Six Lines

The Cabinet Files

Posted by Aaron Massey on 31 Jan 2018.

The Australian government is currently dealing with one of the largest breaches of security in their history. Apparently a second-hand shop that sells government furniture sold two locked filing cabinets with no keys. Eventually someone bought them for basically nothing. Months later, someone finally took a drill to the locks and opened them. And now information on five iterations of the Australian government are out in the open as The Cabinet Files.

Two things strike me as fascinating about this. First, we’re talking about physical paper. This is a stunning lapse in security. We’ve “solved” the problem of securing small amounts of paper. Heck, that’s one of the things that makes the Pentagon Papers so interesting from an operational security standpoint. And yet, they were leaked. I wonder if this was only possible because government officials are now so concerned about digital security that they’ve become lax with physical security practices. Remember, Reality Winner ended up printing documents to leak them.

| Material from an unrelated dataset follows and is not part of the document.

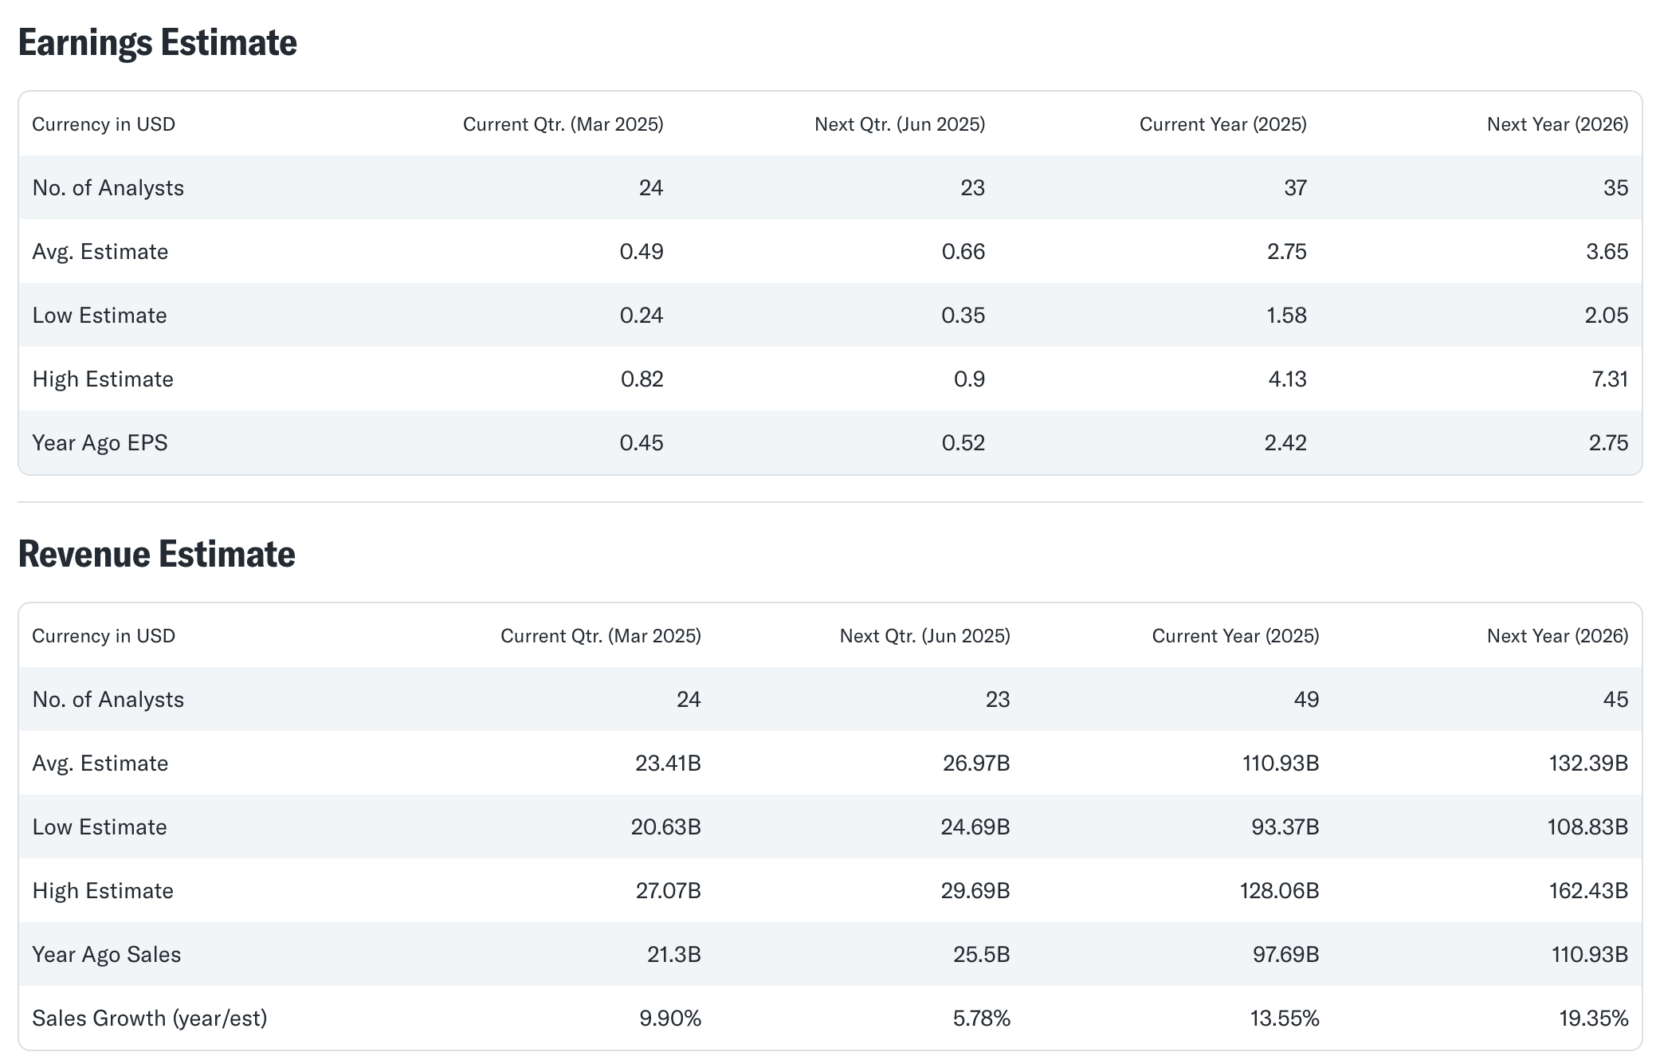Select the Year Ago EPS row label

click(x=100, y=443)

Second, how much easier is an accidental release of digital documents than an accidental release of thousands of physical documents? We’ve seen plenty of intentional leaks, like Snowden, Manning, and the Panama Papers. I’m sure we’ll continue to see more and more of these. So are lots of people in the security world. Intentional leaks are receiving a lot of attention. But what about accidents?

Bruce Schneier once used pollution as a metaphor in a way that I think is pretty relevant to this problem:

Most of us are happy to give out personal information in exchange for specific services. What we object to is the surreptitious collection of personal information, and the secondary use of information once it’s collected: the buying and selling of our information behind our back.

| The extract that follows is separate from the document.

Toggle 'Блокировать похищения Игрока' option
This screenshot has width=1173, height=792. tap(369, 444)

In some ways, this tidal wave of data is the pollution problem of the information age. All information processes produce it. If we ignore the problem, it will stay around forever. And the only way to successfully deal with it is to pass laws regulating its generation, use and eventual disposal.

This certainly seems right to me in a privacy context, but data is toxic in other ways too. How many organizations create or collect sensitive information about their business processes, their customers, their employees, and other sensitive aspects of their operation as a byproduct of just doing what they do (i.e., as data pollution)? I regularly reflect on the fact that most digital copiers keep a scan of the documents you copy in them. I’ve written about them before as time bombs. How many other technologies out there have access to sensitive information? Every single one of them is an accident waiting to happen. Ironically, if this accident were a massive digital collection, it might have had less immediate impact simply because the sheer amount of data that would have to be sifted and sorted would end up requiring special skills and take time. But I think this sort of thing will happen to some organization eventually. It’s just a matter of time.